■ **Page text**
####################

UN warns climate change could trigger ‘mega-disasters’

The same people who brought us Anthropogenic Global Warming, Climategate, Sustainability and the toxic Green Revolution now warn us about mega-disasters to come due to Climate Change.  Should we believe them?  Should we even pay attention to them?  Yes, but not for their science.  Even knowing all the history of the planet’s climate, they weren’t able -or did not want to- tell us the truth about the Earth’s state of affairs.  Can they be truthful about it now?  NO.  We should be concerned about their warnings because these same globalists are the owners of Laser Weapons and Weather modification technology to make any disaster happen.

AFP

Weather-related catastrophes brought about by climate change are increasing, the top UN humanitarian official said Sunday as he warned of the possibility of “mega-disasters”.

John Holmes, the UN Under-Secretary General for Humanitarian Affairs, said one of the biggest challenges facing the aid community was the problems stemming from changing weather patterns.

“When it comes meteorological disasters, weather-related disasters, then there is a trend upwards connected with climate change,” Holmes, who is in Australia for high-level talks on humanitarian aid, told AFP.

“The trend is there is terms of floods, and cyclones, and droughts.”

Holmes, who is the UN’s emergency relief coordinator, said it had been a tough year due to January’s devastating earthquake in Haiti, which killed more than 250,000 people.

He said while earthquakes, such as the 7.0-magnitude quake which levelled the Haitian capital Port-au-Prince, were random, weather-related natural disasters were increasing in number and scale.

“It’s partly the very obvious things like the number of cyclones and the intensity of the cyclones, and the amount of flooding,” he said.

“But is also in slightly more invisible ways — in Africa with drought spreading, desertification spreading.”

Holmes said officials were particularly concerned about places where a combination of factors — such as large populations, or likelihood of earthquake, or susceptibility to rising sea levels — made them more vulnerable.

“One of things we worry about is mega cities could produce, at some point, a mega disaster,” he said.

“Cities like Kathmandu for example, which sits on two earthquake faults, where a large earthquake will come along… and the results could be catastrophic.”

Holmes said while some countries were well-prepared for disaster — such as Chile which was hit with a massive 8.8-magnitude earthquake in February which left 520 people dead — others such as Haiti were less able to manage.

####################

■ **Dataset records**
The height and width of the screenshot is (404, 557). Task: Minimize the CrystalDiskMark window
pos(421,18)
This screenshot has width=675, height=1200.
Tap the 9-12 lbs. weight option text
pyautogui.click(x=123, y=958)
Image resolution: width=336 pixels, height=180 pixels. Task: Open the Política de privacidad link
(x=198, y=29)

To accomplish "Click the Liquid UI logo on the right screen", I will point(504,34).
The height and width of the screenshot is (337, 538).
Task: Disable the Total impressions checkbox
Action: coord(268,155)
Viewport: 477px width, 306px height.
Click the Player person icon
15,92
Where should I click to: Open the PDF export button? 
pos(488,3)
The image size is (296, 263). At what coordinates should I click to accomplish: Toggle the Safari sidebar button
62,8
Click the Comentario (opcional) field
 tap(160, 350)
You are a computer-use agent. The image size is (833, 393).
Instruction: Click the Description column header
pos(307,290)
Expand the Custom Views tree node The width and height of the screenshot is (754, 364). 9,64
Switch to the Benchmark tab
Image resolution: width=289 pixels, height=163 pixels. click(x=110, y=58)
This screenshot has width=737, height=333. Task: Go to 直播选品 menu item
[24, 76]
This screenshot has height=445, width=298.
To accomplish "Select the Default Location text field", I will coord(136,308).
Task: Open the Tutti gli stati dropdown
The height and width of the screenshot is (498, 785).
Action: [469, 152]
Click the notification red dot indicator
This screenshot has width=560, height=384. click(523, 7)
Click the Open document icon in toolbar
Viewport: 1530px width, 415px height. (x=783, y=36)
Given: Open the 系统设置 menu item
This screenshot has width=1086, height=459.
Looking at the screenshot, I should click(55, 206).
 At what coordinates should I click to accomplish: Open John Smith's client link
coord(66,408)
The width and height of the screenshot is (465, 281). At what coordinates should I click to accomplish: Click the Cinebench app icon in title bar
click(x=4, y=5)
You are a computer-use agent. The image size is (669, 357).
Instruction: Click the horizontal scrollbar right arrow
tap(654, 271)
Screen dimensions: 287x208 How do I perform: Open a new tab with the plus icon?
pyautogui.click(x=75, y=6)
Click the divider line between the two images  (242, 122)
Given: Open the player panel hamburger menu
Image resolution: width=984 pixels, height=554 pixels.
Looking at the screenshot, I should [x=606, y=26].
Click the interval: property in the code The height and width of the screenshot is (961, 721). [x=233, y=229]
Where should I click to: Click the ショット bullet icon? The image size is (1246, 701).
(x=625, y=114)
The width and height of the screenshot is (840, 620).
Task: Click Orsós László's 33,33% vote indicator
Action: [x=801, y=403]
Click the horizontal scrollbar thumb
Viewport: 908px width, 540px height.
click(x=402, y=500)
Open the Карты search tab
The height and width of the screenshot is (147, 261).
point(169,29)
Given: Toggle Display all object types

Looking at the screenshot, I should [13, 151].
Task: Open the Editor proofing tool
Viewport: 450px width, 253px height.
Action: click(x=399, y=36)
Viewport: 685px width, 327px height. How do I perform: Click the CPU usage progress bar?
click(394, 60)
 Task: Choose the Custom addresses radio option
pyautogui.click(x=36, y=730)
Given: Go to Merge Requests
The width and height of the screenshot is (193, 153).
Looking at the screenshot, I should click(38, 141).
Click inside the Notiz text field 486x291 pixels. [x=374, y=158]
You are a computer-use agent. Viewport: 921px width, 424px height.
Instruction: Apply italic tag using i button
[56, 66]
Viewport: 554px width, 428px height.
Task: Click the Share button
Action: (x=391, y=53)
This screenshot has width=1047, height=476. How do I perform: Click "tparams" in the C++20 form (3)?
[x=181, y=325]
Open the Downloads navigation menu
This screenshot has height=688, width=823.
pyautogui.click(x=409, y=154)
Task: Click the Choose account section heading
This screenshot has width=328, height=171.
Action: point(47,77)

####################

■ **Instructions for the task**
Carry on the article about the UN warning of climate-driven mega-disasters, starting right after its last sentence. The listing plays no part in this work.

■ **Answer to this task**
“That’s one of the reasons we want to focus on not just how we respond to disaster, we need to do that, but how you reduce the impact of those disasters before they happen,” Holmes said.

In Haiti, the situation remained serious, he said, with some 1.5 million people living in makeshift shelters and little prospect of this changing soon.

“There are real concerns about how vulnerable people still are, despite all the efforts that have been made,” he said.

Holmes said the need for humanitarian aid was rising faster than resources were available, particularly given the long-running conflicts in areas such as Sudan’s Darfur and the Democratic Republic of Congo.

At the same time, climate change would likely set in chain migration due to drought or rising sea levels or conflicts due to a scarcity of water or arable land in coming years and these would place more pressure on funds.

“So all these things are going to create more problems for us, and we’re really just coming to grips with what the consequences might be,” Holmes said.

“And you can construct some extremely scary scenarios for yourself without too much trouble.

“For example, about what the effect might be of glaciers melting in the Himalayas. Now we don’t quite know whether that’s happening, or will happen, or not. But if it did, what would the effect be on the major river systems of southern Asia?”

Holmes said while a decade ago, climate change was not on officials’ radars, “now it’s on everybody’s agenda.”

“Climate change for us is not some future indeterminate threat, it’s happening in front of our eyes,” he said. “We can see it.”